Задание 1:
Соберите все строки, где встречается слово «icon».

Фрагмент текста:
'''

Подобные вредные верования не упустили случая поддержать со своей стороны и злые духи, потешаясь над человеческими умами. Вот и вышло, что прислужник храма Геркулеса от нечего делать в свободное время начал играть в кости сам с собой, попеременно обеими руками, одной за Геркулеса, другой за самого себя, с условием: если выиграет сам, то на доходы храма приготовит себе ужин и приведет любовницу; если же победителем останется Геркулес, то и другое он предложит за свой счет Геркулесу. Проиграв самому себе, он предложил богу Геркулесу обещанный ужин и известнейшую блудницу Ларентину. Эта последняя, заснув в храме, увидела во сне, будто к ней обратился Геркулес и сказал ей, что вознаграждение, которое она думала получить от Геркулеса, она получит от того юноши, которого встретит первым при выходе из храма. Когда же она выходила, первым встретил ее весьма богатый юноша Тарутий, долго жил с нею в любовной связи и умер, оставив ее своей наследницей. Получив огромнейшие деньги, она, чтобы не показаться неблагодарной за божественный дар, поступила так, как считала наиболее приятным богам: написала завещание в пользу римского народа; когда она умерла, завещание ее было найдено. Говорят, что за такую услугу ее удостоили даже божественных почестей.
Выдумай это поэты, сыграй подобное мимы, оно, несомненно, было бы отнесено к басенной теологии и признано несовместимым с достоинством теологии гражданской. Но поскольку о такого рода мерзостях, – мерзостях, встречающихся не у поэтов, мимов и в театрах, а у народа, в культе и в храмах, – говорит такой знаменитый писатель, то не гистрио-ны напрасно представляют в увеселительных играх такое великое непотребство богов, а напротив, жрецы напрасно стараются изображать в обрядах несуществующее благородство этих богов. Есть культ Юноны, – он отправляется на излюбленном ею острове Самосе, – в котором она выходит замуж за Юпитера; есть культ Цереры, в котором разыскивается похищенная Плутоном Прозерпина; есть культ Венеры, в котором оплакивается растерзанный вепрем ее любимец, прекраснейший юноша Адонис; есть культ Матери богов, в котором злосчастная судьба красивого юноши Атиса, любимого ею и оскопленного из женской ревности,оплакивается при участии несчастных скопцов же, называемых галлами.

'''

Задание 2:
Перечислите, пожалуйста, всех божеств, чьи культы названы во фрагменте после слов «есть культ».

Извлеченные строки:
'''

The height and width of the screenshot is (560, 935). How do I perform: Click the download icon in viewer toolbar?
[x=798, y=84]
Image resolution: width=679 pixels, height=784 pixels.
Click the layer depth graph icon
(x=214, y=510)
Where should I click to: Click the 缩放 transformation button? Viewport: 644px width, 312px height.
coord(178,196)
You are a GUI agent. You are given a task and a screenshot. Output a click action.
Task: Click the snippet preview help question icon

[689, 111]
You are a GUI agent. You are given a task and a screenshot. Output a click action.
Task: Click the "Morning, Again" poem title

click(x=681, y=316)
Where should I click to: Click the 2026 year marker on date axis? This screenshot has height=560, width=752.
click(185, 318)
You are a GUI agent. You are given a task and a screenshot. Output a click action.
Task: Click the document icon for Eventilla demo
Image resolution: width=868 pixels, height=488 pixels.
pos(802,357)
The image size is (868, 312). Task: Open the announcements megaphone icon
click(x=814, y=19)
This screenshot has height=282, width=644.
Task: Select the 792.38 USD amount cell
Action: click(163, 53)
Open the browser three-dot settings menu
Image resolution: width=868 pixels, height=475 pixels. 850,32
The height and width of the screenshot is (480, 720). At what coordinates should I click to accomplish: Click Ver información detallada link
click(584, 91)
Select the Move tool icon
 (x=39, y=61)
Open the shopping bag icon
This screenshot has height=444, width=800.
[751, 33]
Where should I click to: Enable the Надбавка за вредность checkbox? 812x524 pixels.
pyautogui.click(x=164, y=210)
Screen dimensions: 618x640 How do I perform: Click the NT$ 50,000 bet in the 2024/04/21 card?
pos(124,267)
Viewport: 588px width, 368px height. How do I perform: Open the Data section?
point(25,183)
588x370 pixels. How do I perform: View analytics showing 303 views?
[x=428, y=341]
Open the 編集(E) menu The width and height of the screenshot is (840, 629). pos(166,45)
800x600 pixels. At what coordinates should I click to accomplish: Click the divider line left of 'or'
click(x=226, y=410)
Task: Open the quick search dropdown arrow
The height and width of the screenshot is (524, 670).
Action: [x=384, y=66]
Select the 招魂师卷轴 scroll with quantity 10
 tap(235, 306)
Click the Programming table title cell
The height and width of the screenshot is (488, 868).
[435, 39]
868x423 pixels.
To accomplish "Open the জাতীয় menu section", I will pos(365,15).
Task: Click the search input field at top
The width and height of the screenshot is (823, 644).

'''

Полный ответ 1:
The height and width of the screenshot is (560, 935). How do I perform: Click the download icon in viewer toolbar?
Click the layer depth graph icon
Task: Click the snippet preview help question icon
Task: Click the document icon for Eventilla demo
The image size is (868, 312). Task: Open the announcements megaphone icon
Select the Move tool icon
Open the shopping bag icon

Полный ответ 2:
Юнона, Церера, Венера, Мать богов.